● **Required work**
1) In the notebook extract, what message is printed right after the SST dataset is loaded?
2) For each statement, say whether the notebook extract supports it (yes or no), and quote the deciding words. (a) The random seed is set to 42. (b) The word vector matrix that gets loaded has 200 columns. (c) The tokenize function turns each text into lower case.

● **Text extract**
--------------------------------

In [1]:
from tqdm import tqdm
import numpy as np
import torch
from torch import nn
from torch.utils.data import Dataset
from torch.utils.data import DataLoader
from torchtext.vocab import build_vocab_from_iterator
import string
from data_preprocessing import load_sst
from utils import remove_special_content, replace_punct, preprocess
import numpy as np
import pandas as pd
import gensim.downloader as api
import matplotlib.pyplot as plt
import nltk
from nltk.corpus import stopwords
from nltk.tokenize import word_tokenize
from keras.preprocessing.text import text_to_word_sequence
from sklearn.model_selection import train_test_split
nltk.download('stopwords')
SEED = 42

torch.manual_seed(SEED)

[nltk_data] Downloading package stopwords to C:\Users\Chihao
[nltk_data]     Shen\AppData\Roaming\nltk_data...
[nltk_data]   Package stopwords is already up-to-date!
[nltk_data] Downloading package stopwords to C:\Users\Chihao
[nltk_data]     Shen\AppData\Roaming\nltk_data...
[nltk_data]   Package stopwords is already up-to-date!


<torch._C.Generator at 0x22369873cd0>

## Validation for choosing hyperparameters

### Load dataset

In [2]:
train_data, train_labels, val_data, val_labels, dev_data, dev_labels = load_sst()

INFO: SST-2 loaded


In [3]:
df_train = pd.DataFrame({'content':train_data, 'sentiment':train_labels})
df_train.reset_index(drop=True, inplace=True)
X_train, X_val, y_train, y_val = train_test_split(df_train['content'], df_train['sentiment'], test_size=0.2, random_state=42)


In [4]:
model_type = 'word2vec-google-news-300'  # 25 100 200 word2vec 300 
w2vModel = api.load(model_type)

INFO: loading projection weights from C:\Users\Chihao Shen/gensim-data\word2vec-google-news-300\word2vec-google-news-300.gz
INFO: KeyedVectors lifecycle event {'msg': 'loaded (3000000, 300) matrix of type float32 from C:\\Users\\Chihao Shen/gensim-data\\word2vec-google-news-300\\word2vec-google-news-300.gz', 'binary': True, 'encoding': 'utf8', 'datetime': '2024-04-15T01:47:11.501574', 'gensim': '4.3.2', 'python': '3.10.11 (tags/v3.10.11:7d4cc5a, Apr  5 2023, 00:38:17) [MSC v.1929 64 bit (AMD64)]', 'platform': 'Windows-10-10.0.22631-SP0', 'event': 'load_word2vec_format'}


In [5]:
texts = X_train
val_text = X_val

### Do word vector embedding

In [6]:
# do tokenization
def tokenize(texts, max_length, tokenizer):
    texts = [s.lower() for s in texts]
    data = torch.zeros((len(texts), max_length), dtype=torch.int)

--------------------------------

● **Recorded data**
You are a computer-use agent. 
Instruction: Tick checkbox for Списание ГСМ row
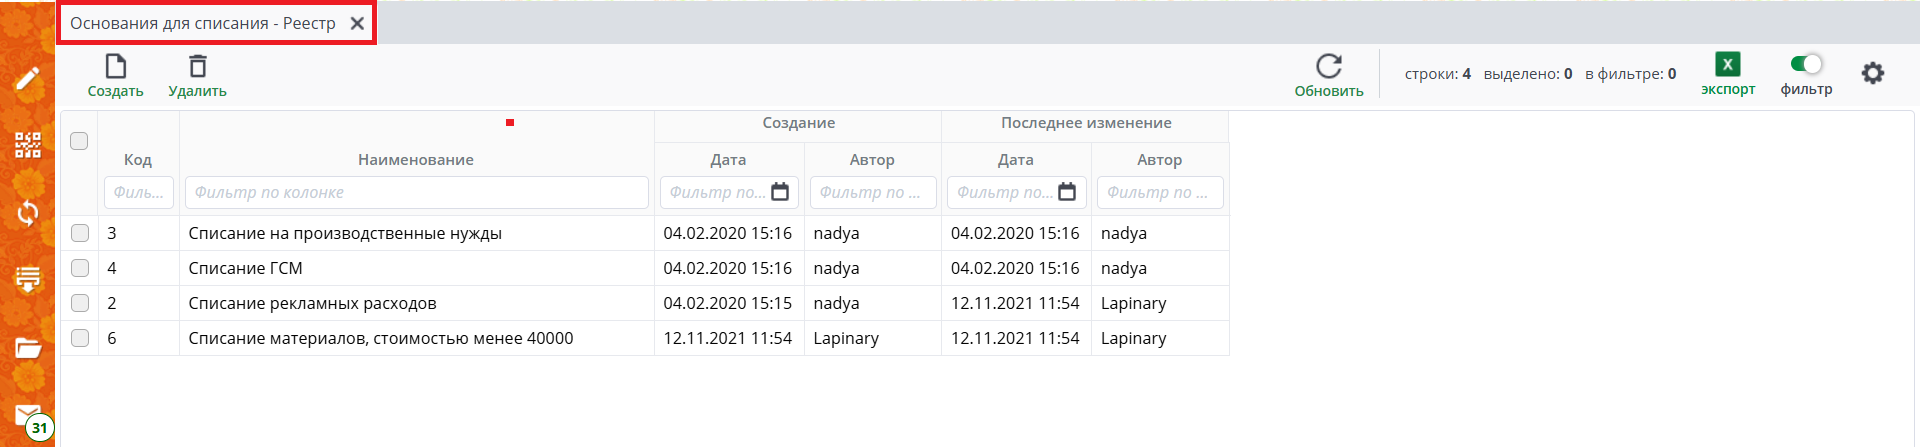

--------------------------------

● **List of solutions**
1) INFO: SST-2 loaded

2)
(a) Yes: "SEED = 42"
(b) No: "loaded (3000000, 300) matrix"
(c) Yes: "texts = [s.lower() for s in texts]"